It seems that the most heated technology race of 2015 is not about sending rockets into outer space. It’s all about who can deliver nappies or other goods to your door faster and for less money.
Major players like Google, Amazon and Ebay are on it, but do they have the clue? Well, it seems that Sydney-based startup Sherpa do.
Launched last Tuesday, Sherpa promises to deliver its users anything from specific stores or locations within two hours, with a focus on shared economy and local community to make it happen.
Covering Sydney CBD and Eastern Suburbs – from Newtown and Pyrmont to Bondi and Maroubra – if the item is available, Sherpa delivers it 24 hours a day, seven days a week.
Users tell the app what items they need, and Sherpa send someone to go get it and deliver it.
Not only does the startup intend to disrupt how people send packages to each other in the same city, but it’s also offering a ‘purchase and delivery’ option, allowing users to request a dedicated ‘Sherpa’ to shop for them and deliver.
How it works From Sherpa’s mobile app, you can choose between ‘simple pickup & delivery’ and ‘purchase & delivery’, then enter your item description and both a starting and a destination address, at which point the app will tell customers how much it will cost, along with couriers – aka Sherpas – that are currently available in the area (all via a location-based system). Users can then choose to accept or modify the delivery.
Once confirmed, the app pings all available Sherpas close to the user’s location. Users are notified once the Sherpa accepts the delivery. There’s a final validation of the payment and then users receive live delivery updates.
Users remain in total control of the process, as they are able to contact their Sherpa throughout.
Sherpa operates at the intersection of local commerce and delivery. With the app, users can order from a range of restaurants and stores in the city, and have items delivered in less than two hours. Order from Gelato Messina, Bourke Street Bakery, Zara, Aquabumps, the Apple Store – you name it. Sherpa’s fleet can purchase your items and deliver them; payment is done entirely through the app, so no cash hassles.
Currently, there is no startup in Australia offering the same extensive functionality as Sherpa.
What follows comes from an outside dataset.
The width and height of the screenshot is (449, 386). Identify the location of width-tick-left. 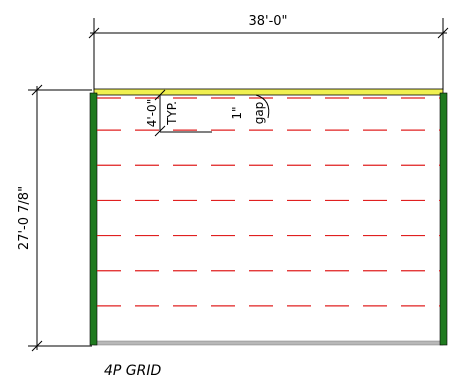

There are several ‘task’ startups, but no other company has the same product capabilities and focus on local commerce.
This concept pushes back the limit of shared economy even further and fits well in the Australian market. The service is available in Sydney (more cities to come), with over 50 retail stores already on-board, bringing ease to the buying process.
Sherpa relies on the crowd to make deliveries. Almost anyone can become a Sherpa and – most importantly – make money. With a delivery price from $5 up to $30 for users, Sherpas can expect to make double the Australian minimum wage, while keeping 100 per cent flexibility on their schedule.
It assigns the order to the best possible driver, as seen with Uber. Sherpa is essentially aiming to match up people with time on their hands – students, part-time workers or jobseekers – with busy urban professionals, time-poor parents, or those with limited mobility.
Sydney no longer has to envy the Silicon Valley way of life – and this is just the beginning. Sherpa is planning to release an Android version of the app in the coming month, as well as a number of new features.